This section contains brief descriptions of stand alone systems, methods and programs that we have installed over the years. Some of these systems, or approaches, were created years ago, and some quite recently. My first instinct was to stick with the new stuff, on the theory that everybody will have thought of the old ones, but experience tells me otherwise. One of the first things I saw at AIL in 1975 was a clerk penciling the name of the applicant onto the tab of the paper policyholder file. A simple program change and the computer printed the labels from the submit information. The hardest part was finding the right size sticker to fold over the tab. So what was one of the first things I saw at AA 25 years later? It was easier finding the right sticker size this time.

Notes

Discussion

Hiring forms for employees and new agents should be available from the web site, and allow repetitive items to typed once and propagated throughout the pages.

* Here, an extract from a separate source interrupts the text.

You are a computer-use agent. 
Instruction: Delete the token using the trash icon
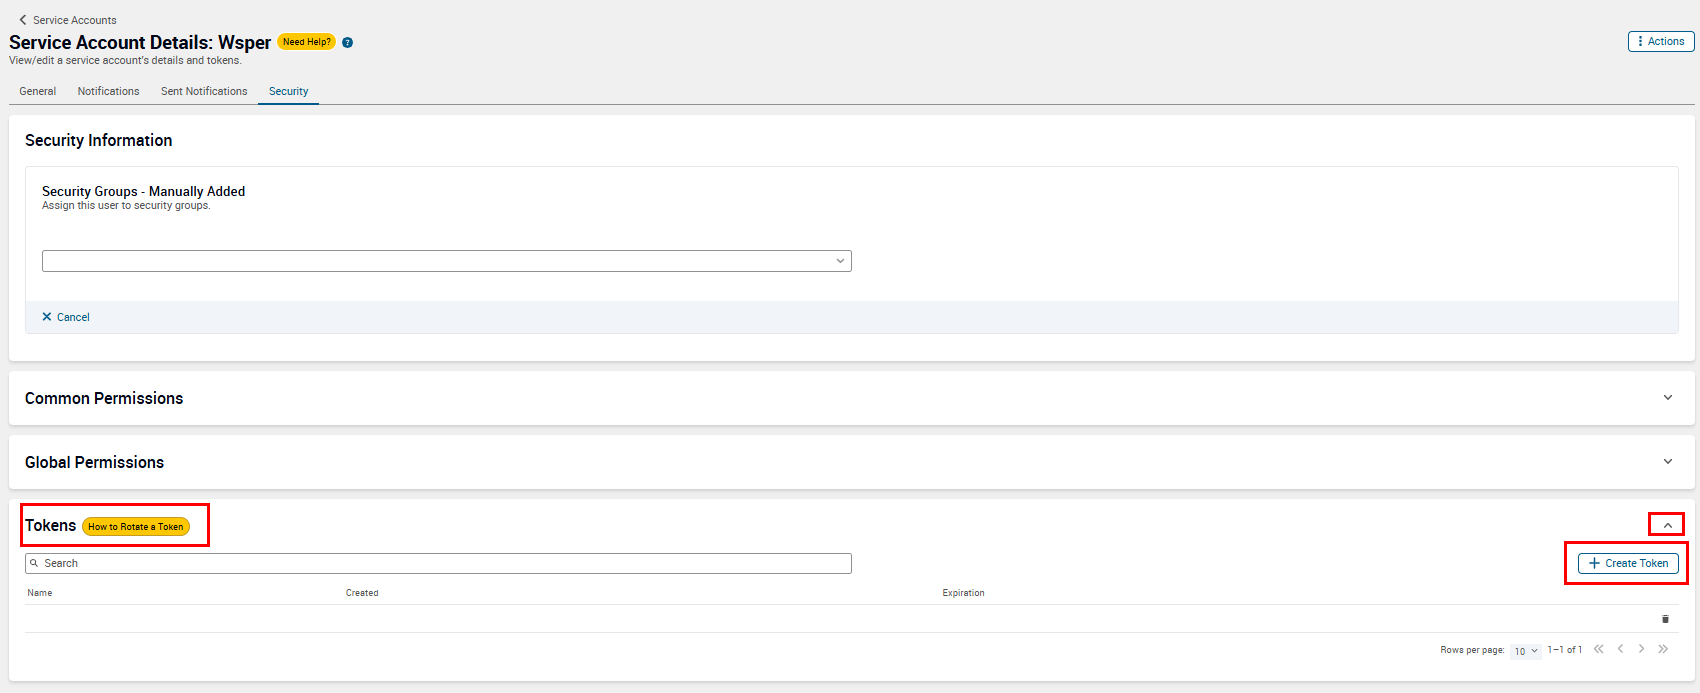pyautogui.click(x=1665, y=619)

If the forms are to be completed on paper, these items should be entered before printing.

If an applicant must write his name, address, social security number, and so on 8 times on your forms, you not only look ancient and ineffective, but you show you have no respect for the person's time. These forms are easy to create in a number of vehicles. I prefer Adobe Acrobat, where once the form with the propagating blanks is created, only the free Reader is necessary on the machines where the forms are filled in. While you are doing this, take some time to update the forms themselves. Most have not been read by anyone but an applicant in 20 years or more and are embarrassing, if not illegal.

If you have a paper policy filing system and are not ready to convert to image storage, you can create a computer tracking system that will give you many of the advantages. The key is that files are ordered from the pc or terminal of the user, so the computer always knows where a file is. The system designed at American Income Life is detailed at Mike Dragoo's expert page.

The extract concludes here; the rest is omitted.